Dinosol: how to segment a supermarket's customer base


Identifying and quantifying the different customer groups of a supermarket is the first step in defining a differentiated CRM strategy for each customer group.


Development of two segmentation models (RFM and Clustering) to identify homogeneous groups and classify customers into them.


We found groups of customers with different behavior and were able to describe them in terms of demographics, purchase pattern, life cycle, recency, frequency and value of purchase…


No two customers are alike. Each has his or her own profile, preferences, shopping habits, basket of products, etc. How can we group customers with similar behavior? The large number of variables and volume of data in a supermarket’s transaction history makes segmentation not an easy challenge.

What are my objectives, what data do I need?

Defining the objectives leads us to ask what data I need and have available:

  • Define the main strategy by group: recognition, up&cross selling, retention and abandonment.
  • Define the investment volume and value proposition.
  • Define the contact plan

Customer segmentation models...

Developing a model is a process that goes through the following phases:

Exploratory Phase

  • Summary statistics of variables by data type
  • Distributions of variables by data type
  • Correlations and significant associations between variables.
  • Identification of relevant variables for demand estimation.

Preparation Phase

  • Elimination of outliers
  • Data transformation and creation of new variables: normalization, categorization, indexes, indicator variables, etc.
  • Sample selection: Train (75%) and Test (25%).

Modeling Phase

Cluster model, in two stages.

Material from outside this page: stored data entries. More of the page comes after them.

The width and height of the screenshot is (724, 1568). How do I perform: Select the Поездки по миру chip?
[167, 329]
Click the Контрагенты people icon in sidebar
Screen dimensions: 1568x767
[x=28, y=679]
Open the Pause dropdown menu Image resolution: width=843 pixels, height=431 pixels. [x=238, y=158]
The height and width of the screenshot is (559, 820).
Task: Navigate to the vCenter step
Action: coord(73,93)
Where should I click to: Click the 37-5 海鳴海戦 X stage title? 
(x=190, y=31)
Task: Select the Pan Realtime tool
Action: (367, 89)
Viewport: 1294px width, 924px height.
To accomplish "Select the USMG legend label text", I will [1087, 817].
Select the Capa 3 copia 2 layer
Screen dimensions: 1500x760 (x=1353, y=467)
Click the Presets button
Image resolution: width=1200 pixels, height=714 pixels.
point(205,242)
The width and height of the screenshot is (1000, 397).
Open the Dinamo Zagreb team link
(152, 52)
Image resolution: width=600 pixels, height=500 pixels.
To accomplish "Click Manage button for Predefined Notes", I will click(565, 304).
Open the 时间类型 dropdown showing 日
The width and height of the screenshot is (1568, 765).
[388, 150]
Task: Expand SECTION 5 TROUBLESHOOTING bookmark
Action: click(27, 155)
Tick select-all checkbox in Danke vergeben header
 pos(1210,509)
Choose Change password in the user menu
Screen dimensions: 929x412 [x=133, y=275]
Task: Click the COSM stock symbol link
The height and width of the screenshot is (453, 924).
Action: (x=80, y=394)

Exploration tool designed to discover the natural groupings of a data set. It allows the analysis of large databases through the construction of a cluster feature tree that summarizes the records. It allows to work jointly with mixed type variables (qualitative and quantitative).

Step1: Construction of the Cluster Features (CF) tree. Aggregation of cases, within the same node or forming another leaf node (high number of preclusters). We rely on the existing similarity, using distance measures.
Step 2: Application of the hierarchical method (Clustering of leaf nodes). We use an agglomerative clustering algorithm, producing a range of solutions. To determine the number of clusters, each solution is compared using Schwarz’s Bayesian Criterion (BIC) or Akaike Information Criterion (AIC).

Validation Phase

Comparison of the results of the random samples Train (75%) and Test (25%). The Cluster model obtained is correct if the results between the two samples are consistent with respect to the number of clusters and the profile of each cluster.

How to make the model actionable...

To make the results of the model more understandable, we describe and position each group obtained in a Loyalty / Value matrix. This graph helps us to perform a second grouping to be able to manage at the operational level the main strategies, the investment volume and the value proposition to each group, as well as the contact plan.